> _Liste des consignes_
(1) Reproduisez fidèlement le passage du texte sur l'intersectionnalité au cinéma compris entre « Ce numéro d’Études » et « aux différents publics. », ces deux bornes incluses.
(2) Rédigez la suite du texte sur l'intersectionnalité au cinéma en partant de sa dernière phrase.

> _Extrait du document_
---------------
Ce numéro d’Études Cinématographiques entend interroger la circulation du concept d’intersectionnalité, sa pertinence et ses limites, dans le champ des études filmiques et médiatiques. En reliant économie du cinéma, cultural studies et approche esthétique, nous souhaitons développer trois angles de réflexion emblématiques de la spécificité du cinéma comme un art, une industrie et un rapport aux différents publics.

Annonce

Argumentaire

Concept forgé en 1989 dans le droit américain par la chercheuse Kimberlé Crenshaw, l’intersectionnalité entendait au départ rendre compte d’un point aveugle dans l’appréhension des violences subies par les femmes noires américaines, exposées à différents types de discriminations. Par la suite, l’intérêt du concept s’est élargi pour penser l’interaction entre différentes formes de dominations pouvant aller du genre, à la sexualité et aux rapports de classes, en passant par l’âge, le handicap ou encore la religion. Trois décennies plus tard, le concept est devenu l’objet d’une circulation grandissante depuis sa naissance dans le cadre d’un militantisme américain pour gagner des champs académiques variés (sociologie, philosophie et science politique…) et toucher des publics différents, comme en atteste sa popularité dans le cyberféminisme.
---------------
> _Données recueillies_
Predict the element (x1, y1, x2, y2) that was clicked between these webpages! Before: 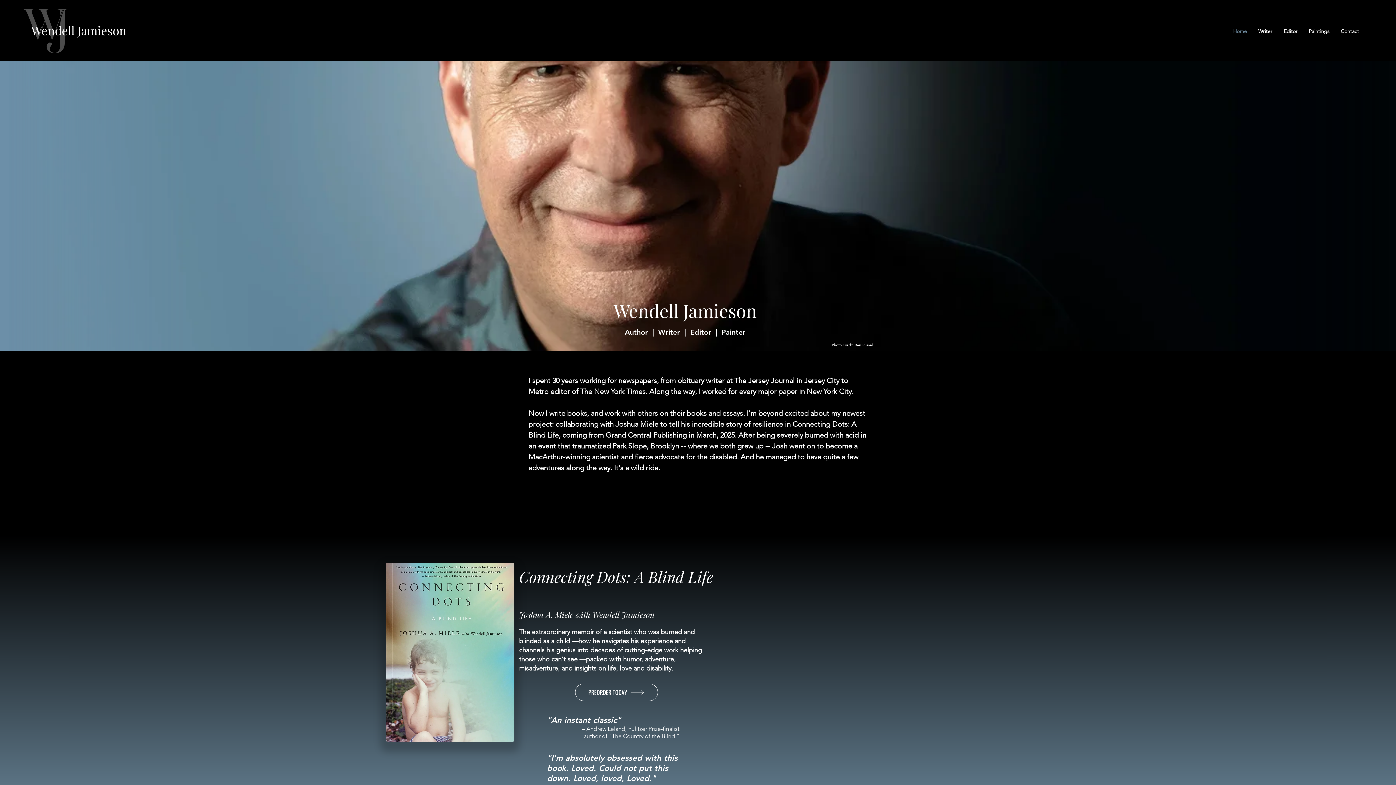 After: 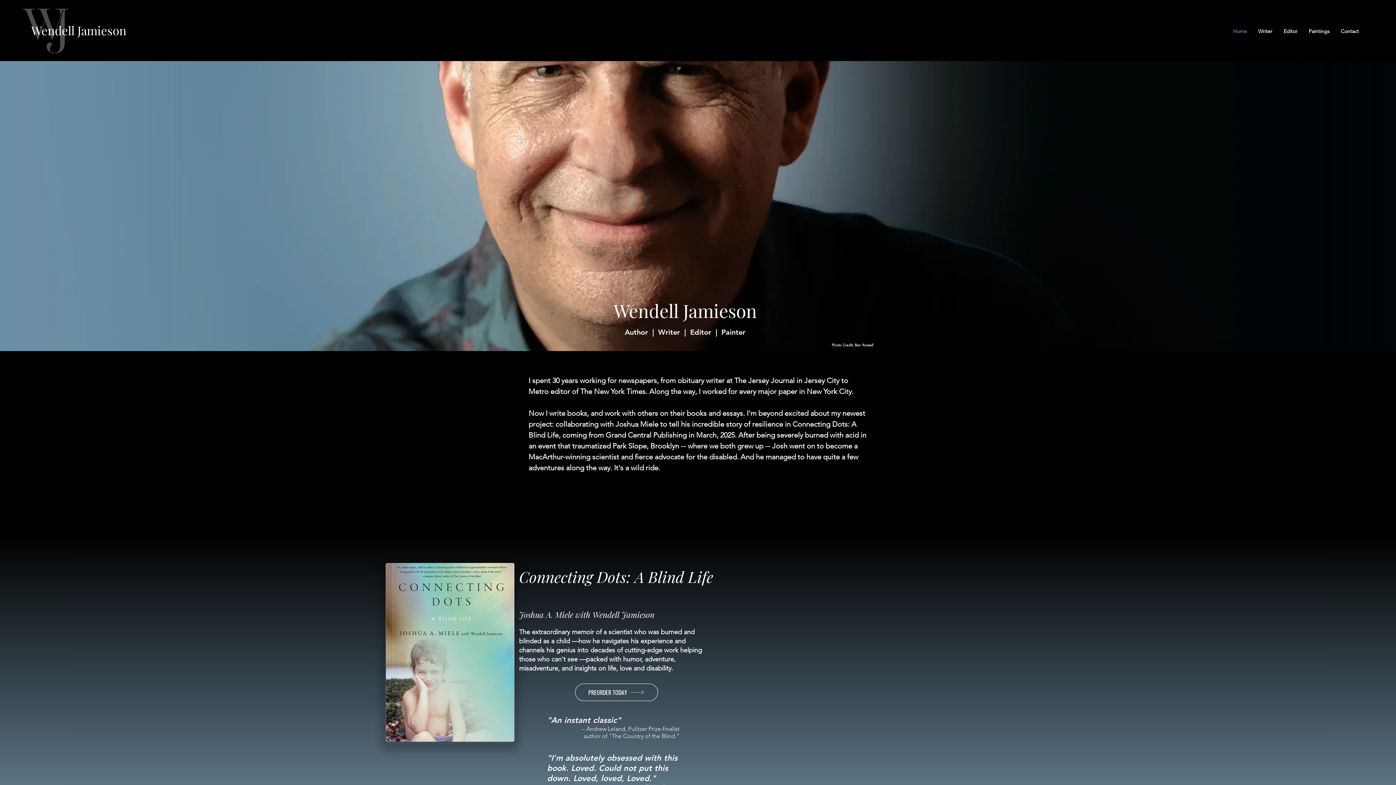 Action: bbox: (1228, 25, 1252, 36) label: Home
---------------
> _Réponses aux consignes_
(1)
Ce numéro d’Études Cinématographiques entend interroger la circulation du concept d’intersectionnalité, sa pertinence et ses limites, dans le champ des études filmiques et médiatiques. En reliant économie du cinéma, cultural studies et approche esthétique, nous souhaitons développer trois angles de réflexion emblématiques de la spécificité du cinéma comme un art, une industrie et un rapport aux différents publics.

(2)
Dans le cadre des études filmiques et médiatiques, l’intersectionnalité n’a pas encore donné lieu à une exploration de ses possibilités théoriques et pratiques dans les spécificités du cinéma comme art mais aussi comme industrie. Quels sens et quels usages peut-on faire du concept d’intersectionnalité au sein du champ des études filmiques ? Comment le concept d’intersectionnalité permet-il d’explorer les rapports de pouvoir dans les représentations filmiques mais aussi au sein même de l’industrie cinématographique, en France et aux Etats Unis ?

Axe 1 : Production / Industrie

A l’international, l’industrie cinématographique est marquée par une sous-représentation des femmes et des minorités devant et derrière la caméra. Sous l’impulsion des mouvements #MeToo et Time’s Up, le CNC a décidé d’accorder un bonus de 15% aux films intégrant la parité dans ses postes clés à partir de 2019, tandis que de nombreux festivals de cinéma internationaux ont pris des mesures pour favoriser l’égalité hommes/femmes à l’échelle de la programmation (collectif 50/50 au Festival de Cannes).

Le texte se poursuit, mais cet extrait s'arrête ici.